Of the entries below, restate word for word only the section that runs from the line with "SMF (705, 936)" to the line with "Nielegalna broń i", counting both ends.

*Material provided*:
____________
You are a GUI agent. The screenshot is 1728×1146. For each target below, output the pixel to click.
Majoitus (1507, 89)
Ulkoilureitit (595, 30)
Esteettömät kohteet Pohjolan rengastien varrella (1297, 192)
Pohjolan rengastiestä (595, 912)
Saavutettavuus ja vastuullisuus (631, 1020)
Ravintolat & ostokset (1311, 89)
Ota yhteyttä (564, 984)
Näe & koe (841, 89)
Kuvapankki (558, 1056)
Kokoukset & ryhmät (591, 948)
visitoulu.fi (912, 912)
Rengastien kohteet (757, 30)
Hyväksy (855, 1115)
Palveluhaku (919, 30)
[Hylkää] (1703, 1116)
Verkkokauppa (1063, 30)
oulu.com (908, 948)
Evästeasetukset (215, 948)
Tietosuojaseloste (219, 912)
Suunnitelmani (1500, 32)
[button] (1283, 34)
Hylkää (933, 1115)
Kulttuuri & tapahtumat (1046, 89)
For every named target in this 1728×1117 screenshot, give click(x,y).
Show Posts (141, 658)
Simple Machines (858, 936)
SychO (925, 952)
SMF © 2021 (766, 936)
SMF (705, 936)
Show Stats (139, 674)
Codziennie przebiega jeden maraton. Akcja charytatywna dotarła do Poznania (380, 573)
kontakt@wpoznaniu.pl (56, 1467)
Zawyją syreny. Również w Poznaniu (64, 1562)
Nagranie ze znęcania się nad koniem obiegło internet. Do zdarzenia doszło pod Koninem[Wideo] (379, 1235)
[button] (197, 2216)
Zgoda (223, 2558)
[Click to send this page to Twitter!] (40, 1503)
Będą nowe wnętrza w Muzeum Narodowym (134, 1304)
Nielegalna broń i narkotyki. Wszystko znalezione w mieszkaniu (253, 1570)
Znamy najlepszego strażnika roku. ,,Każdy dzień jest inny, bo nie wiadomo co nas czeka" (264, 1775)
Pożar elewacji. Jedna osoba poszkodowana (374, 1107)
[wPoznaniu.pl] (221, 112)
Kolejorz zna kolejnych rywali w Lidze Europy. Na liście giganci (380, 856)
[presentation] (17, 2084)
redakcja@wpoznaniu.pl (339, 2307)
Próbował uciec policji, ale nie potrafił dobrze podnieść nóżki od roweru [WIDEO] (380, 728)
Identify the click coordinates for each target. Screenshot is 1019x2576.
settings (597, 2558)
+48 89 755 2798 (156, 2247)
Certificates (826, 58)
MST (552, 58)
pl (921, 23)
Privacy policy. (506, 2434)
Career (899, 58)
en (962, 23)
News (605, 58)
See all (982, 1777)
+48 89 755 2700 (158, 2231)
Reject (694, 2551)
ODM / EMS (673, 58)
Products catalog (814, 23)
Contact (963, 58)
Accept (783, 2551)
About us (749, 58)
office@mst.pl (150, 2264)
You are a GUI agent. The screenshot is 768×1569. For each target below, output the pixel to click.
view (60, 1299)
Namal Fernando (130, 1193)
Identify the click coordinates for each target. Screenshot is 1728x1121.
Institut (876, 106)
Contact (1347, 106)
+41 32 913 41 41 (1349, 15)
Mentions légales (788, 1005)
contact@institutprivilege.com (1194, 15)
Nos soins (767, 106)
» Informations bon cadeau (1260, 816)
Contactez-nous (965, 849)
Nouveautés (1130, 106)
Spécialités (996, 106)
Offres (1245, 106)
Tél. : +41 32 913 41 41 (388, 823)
____________
*Answer box*:
SMF (705, 936)
Show Stats (139, 674)
Codziennie przebiega jeden maraton. Akcja charytatywna dotarła do Poznania (380, 573)
kontakt@wpoznaniu.pl (56, 1467)
Zawyją syreny. Również w Poznaniu (64, 1562)
Nagranie ze znęcania się nad koniem obiegło internet. Do zdarzenia doszło pod Koninem[Wideo] (379, 1235)
[button] (197, 2216)
Zgoda (223, 2558)
[Click to send this page to Twitter!] (40, 1503)
Będą nowe wnętrza w Muzeum Narodowym (134, 1304)
Nielegalna broń i narkotyki. Wszystko znalezione w mieszkaniu (253, 1570)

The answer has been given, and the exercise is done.